Since the fighting began, about 13,000 Ukrainians have died from hostile action. Even though there is a supposed ceasefire in effect, pro-Russian forces committed 60 violations just on Sept. 24. Ukraine desperately needs our help to defend itself. There is no place for domestic U.S. politics in this struggle.
Congress has authorized about $1.5 billion in military aid to Ukraine since 2014. Almost $400 million was approved for release in May 2019 by the Pentagon, based on its certification that the Ukrainian government had “taken substantial actions” toward “decreasing corruption” and “increasing accountability.”
Because the aid package was set to expire on Sept. 30, it was critical to disburse it before then. The aid was urgently needed on the ground for counter-artillery radars, sniper rifles, medical supplies and a wide variety of other essential war-fighting materiel.
Secure communications equipment was desperately needed because the Russians had been using cyber warfare to hack and jam Ukrainian communications--a fundamental necessity on the battlefield. L3 Technologies, an American manufacturer of secure commo systems, had a shipment ready to deliver to Ukraine in July when it received word that a hold had been placed on the order.
It was later learned that our president had personally put a hold on all military assistance to Ukraine the week before his famous phone conversation with President Zelensky on July 15. When the hold was discovered, bipartisan pressure forced the president to release the aid on September 11, just 19 days before it would have expired. As it turns out, there was no legitimate justification for the two-month hold.
As documented in the partial notes of the July 15 telephone call released by the White House, the president requested Zelensky to investigate former Vice President Biden, offering the assistance of Attorney General Barr and Rudy Giuliani.

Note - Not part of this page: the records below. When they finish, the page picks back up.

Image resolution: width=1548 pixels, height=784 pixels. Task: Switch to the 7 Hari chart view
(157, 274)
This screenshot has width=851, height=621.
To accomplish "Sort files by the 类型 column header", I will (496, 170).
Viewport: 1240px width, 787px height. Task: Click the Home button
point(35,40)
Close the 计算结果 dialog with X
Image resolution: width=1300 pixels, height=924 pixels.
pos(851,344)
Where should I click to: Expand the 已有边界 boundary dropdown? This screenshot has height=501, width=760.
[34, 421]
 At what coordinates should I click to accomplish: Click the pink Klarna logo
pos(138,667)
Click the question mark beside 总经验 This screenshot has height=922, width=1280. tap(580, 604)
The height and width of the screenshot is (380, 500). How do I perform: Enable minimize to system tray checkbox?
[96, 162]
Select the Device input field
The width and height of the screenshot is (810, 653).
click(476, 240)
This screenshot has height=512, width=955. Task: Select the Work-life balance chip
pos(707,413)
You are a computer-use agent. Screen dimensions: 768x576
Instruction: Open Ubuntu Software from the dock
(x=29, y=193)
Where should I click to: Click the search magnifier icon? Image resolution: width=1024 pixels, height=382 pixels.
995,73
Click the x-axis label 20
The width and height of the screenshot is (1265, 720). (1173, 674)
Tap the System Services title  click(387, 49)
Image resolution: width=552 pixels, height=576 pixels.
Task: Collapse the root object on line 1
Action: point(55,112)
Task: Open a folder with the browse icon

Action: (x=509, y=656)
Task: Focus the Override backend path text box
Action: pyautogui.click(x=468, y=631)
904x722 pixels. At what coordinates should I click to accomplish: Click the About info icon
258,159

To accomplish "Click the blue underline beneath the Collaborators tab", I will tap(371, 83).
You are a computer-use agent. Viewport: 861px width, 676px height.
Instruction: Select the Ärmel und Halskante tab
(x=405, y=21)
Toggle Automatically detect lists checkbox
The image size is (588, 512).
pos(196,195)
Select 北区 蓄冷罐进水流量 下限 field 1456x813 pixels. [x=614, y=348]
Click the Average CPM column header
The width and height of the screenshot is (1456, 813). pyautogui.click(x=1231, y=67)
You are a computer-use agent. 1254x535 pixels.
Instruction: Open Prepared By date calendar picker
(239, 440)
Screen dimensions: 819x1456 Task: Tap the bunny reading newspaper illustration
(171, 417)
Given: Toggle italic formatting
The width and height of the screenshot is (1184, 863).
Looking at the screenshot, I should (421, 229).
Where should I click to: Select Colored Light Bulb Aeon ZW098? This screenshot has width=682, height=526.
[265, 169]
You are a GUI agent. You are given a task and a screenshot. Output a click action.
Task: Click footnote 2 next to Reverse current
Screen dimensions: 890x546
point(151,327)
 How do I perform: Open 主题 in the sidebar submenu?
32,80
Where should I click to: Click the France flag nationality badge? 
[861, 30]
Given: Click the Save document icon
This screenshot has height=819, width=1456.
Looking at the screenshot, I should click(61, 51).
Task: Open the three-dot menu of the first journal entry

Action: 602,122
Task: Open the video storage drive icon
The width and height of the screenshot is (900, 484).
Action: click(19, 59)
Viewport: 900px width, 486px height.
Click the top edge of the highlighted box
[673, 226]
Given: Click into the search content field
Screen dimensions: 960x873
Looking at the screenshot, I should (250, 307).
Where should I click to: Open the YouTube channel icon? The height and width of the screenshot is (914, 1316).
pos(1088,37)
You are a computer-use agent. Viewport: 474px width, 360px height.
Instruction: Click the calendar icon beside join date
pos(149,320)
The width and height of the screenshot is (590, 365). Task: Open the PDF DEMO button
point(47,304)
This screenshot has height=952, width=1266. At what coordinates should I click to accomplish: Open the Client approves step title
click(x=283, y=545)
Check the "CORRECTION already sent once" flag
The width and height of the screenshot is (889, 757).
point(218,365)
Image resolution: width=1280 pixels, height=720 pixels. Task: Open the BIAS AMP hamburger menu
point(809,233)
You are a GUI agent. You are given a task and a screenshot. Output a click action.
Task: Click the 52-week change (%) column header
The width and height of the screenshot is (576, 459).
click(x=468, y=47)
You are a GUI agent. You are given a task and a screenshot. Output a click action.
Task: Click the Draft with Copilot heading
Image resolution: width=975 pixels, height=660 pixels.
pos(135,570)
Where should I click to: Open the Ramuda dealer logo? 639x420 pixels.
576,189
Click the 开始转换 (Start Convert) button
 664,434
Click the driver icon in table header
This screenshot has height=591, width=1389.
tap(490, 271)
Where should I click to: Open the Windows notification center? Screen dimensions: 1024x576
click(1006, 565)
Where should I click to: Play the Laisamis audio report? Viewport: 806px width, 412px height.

The conversation was likely applauded by President Putin, as it provided some normalcy for his county’s interference in the 2016 election and a green light for more of the same in 2020. If Trump was inviting Ukrainian intervention in the 2020 election, why couldn’t the Russians do an encore of their dirty work? The conversation also weakened the Ukrainian leader because he came off looking weak, pliable and corruptible.
Putin is also the beneficiary of another Ukraine development. At the same time, Trump was telegraphing the weakening of U.S. military support for Ukraine, our president was pushing Zelensky to make a deal with Putin’s proxy warriors. Most recently, during their meeting at the U.N. on September 25, Trump told a glum-looking Zelensky he “really” hoped Zelensky and Putin could work things out.
Zelensky appears to have concluded that he was holding a weak hand because on October 1 he announced a deal with the proxies to hold a local election in the contested areas to determine their fate. I’m sure the Russians will not try to rig that election. Zelensky’s predecessor, former president Petro Poroshenko, called the deal “a capitulation to Russia,” saying the agreement is “playing into Russia’s hands.” Russia, on the other hand, has applauded the agreement.
I fear we have let the Ukrainian people down. They were making some progress in fighting a two-pronged war against internal corruption and Russian aggression, but appear to have suffered a setback on both fronts with our “help.”
Jim Jones is a former Idaho Supreme Court chief justice and a former Idaho attorney general.